** Opening RECORDS PROVIDED block **

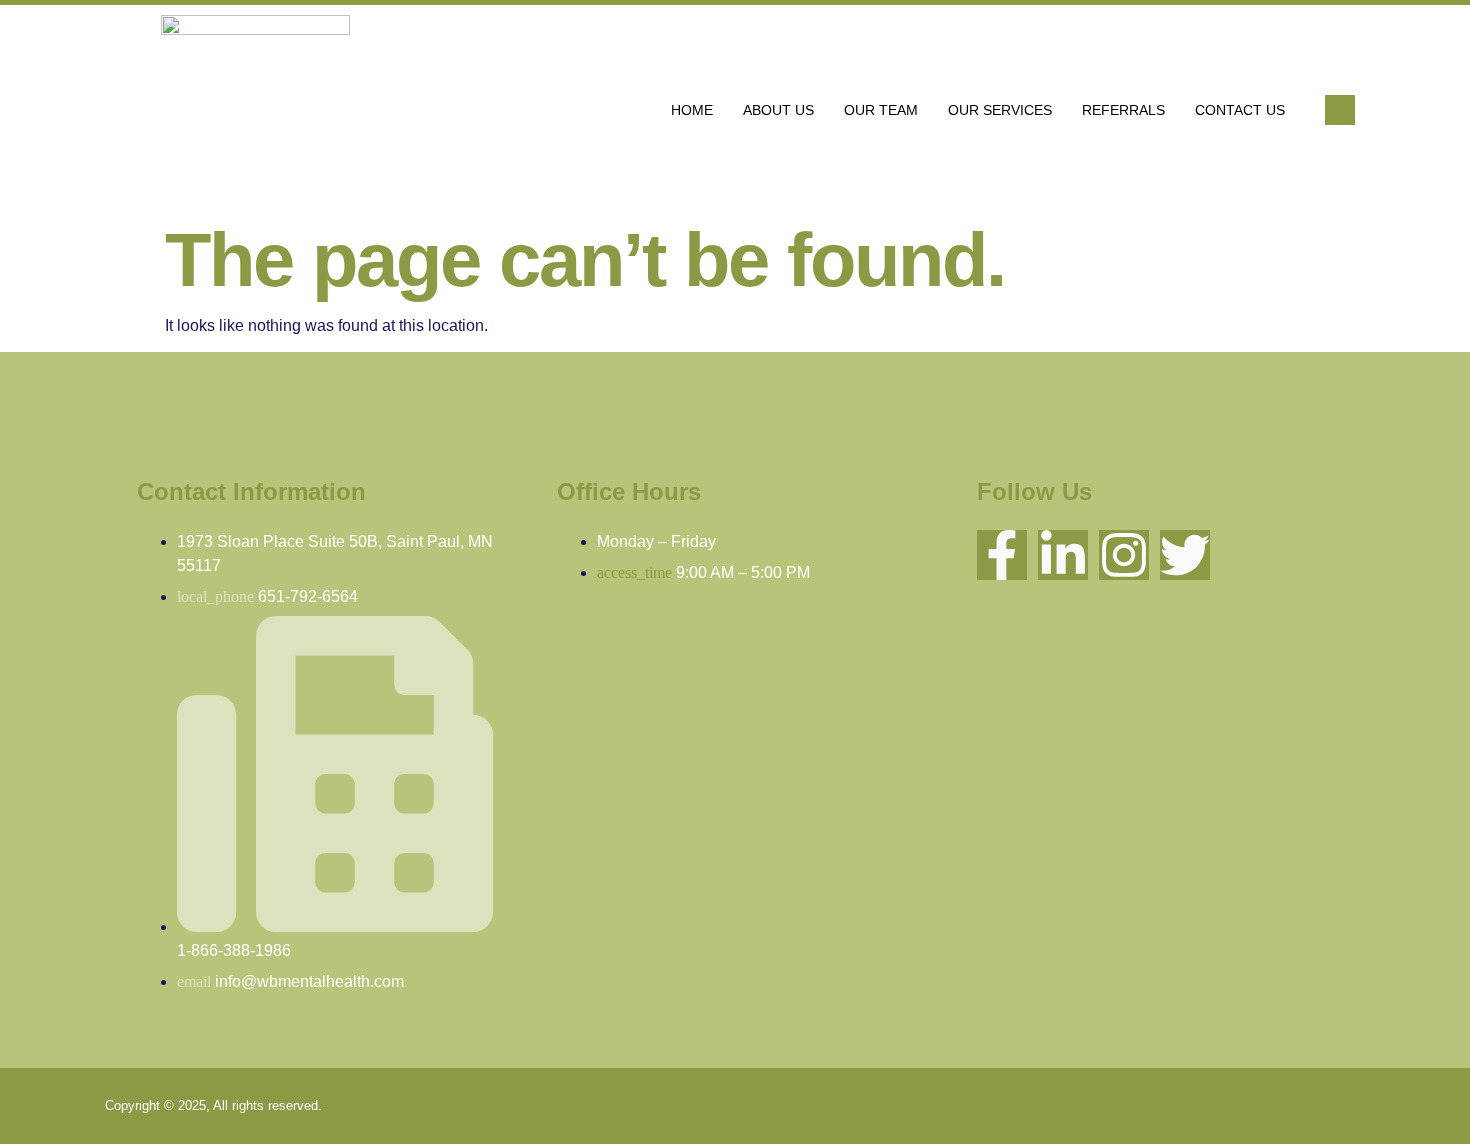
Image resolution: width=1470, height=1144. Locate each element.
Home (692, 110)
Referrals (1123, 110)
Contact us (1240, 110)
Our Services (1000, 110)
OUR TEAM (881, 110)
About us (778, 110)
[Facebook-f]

** Closing RECORDS PROVIDED block **

From the first line to the last, reproduce the listing above exactly, leaving the pictures out.

Image resolution: width=1470, height=1144. Locate each element.
Home (692, 110)
Referrals (1123, 110)
Contact us (1240, 110)
Our Services (1000, 110)
OUR TEAM (881, 110)
About us (778, 110)
[Facebook-f]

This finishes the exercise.